14.02.2007 | aktual.: 14.02.2007 11:55
Jak zaznaczył w rozmowie z agencją ITAR-TASS nadzorujący z ramienia moskiewskiej prokuratury bezpieczeństwo lotnicze Aleksandr Badienkow, jest to hipoteza wstępna, a dokładne ustalenie przyczyny wypadku będzie możliwe dopiero po przeprowadzeniu ekspertyzy.
Katastrofa samolotu Challenger 850 nastąpiła w czasie startu.

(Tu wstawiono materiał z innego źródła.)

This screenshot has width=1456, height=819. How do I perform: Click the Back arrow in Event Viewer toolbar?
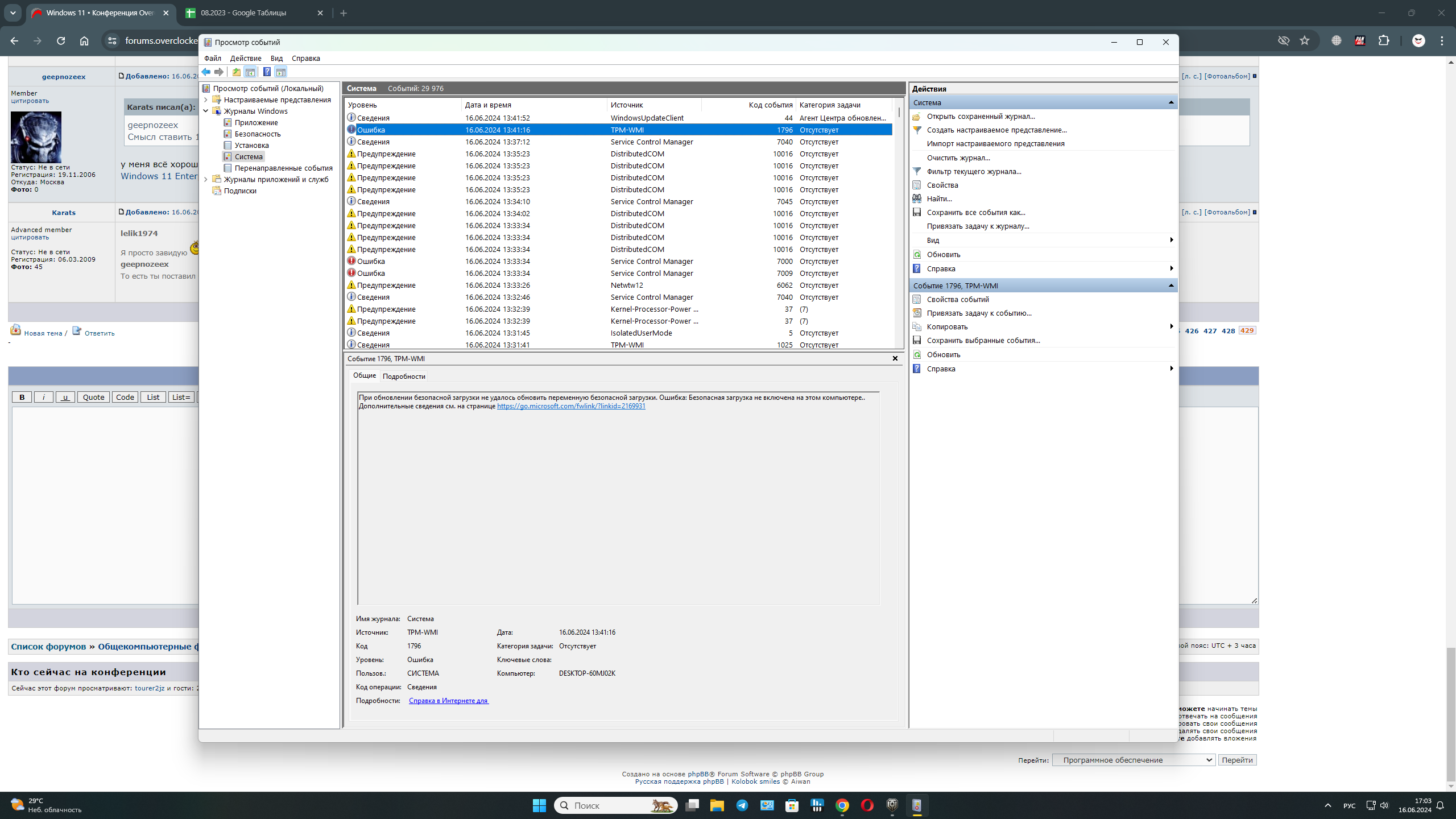click(206, 72)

Gdy maszyna oderwała się od pasa startowego, zapaliła się, przechyliła na prawe skrzydło i runęła na ziemię. Na pokładzie samolotu, który udawał się na przegląd techniczny do Berlina, było tylko trzech członków załogi - obywatel USA i dwaj obywatele Rosji.
Jak poinformował Badienkow, Amerykanin jest w śpiączce, stan jednego Rosjanina ocenia się jako ciężki, zaś drugiego jako zadowalający.
Według danych rosyjskiego Ministerstwa ds. Sytuacji Nadzwyczajnych, po zapaleniu się silnika samolot wyjechał poza pas startowy i przewrócił się.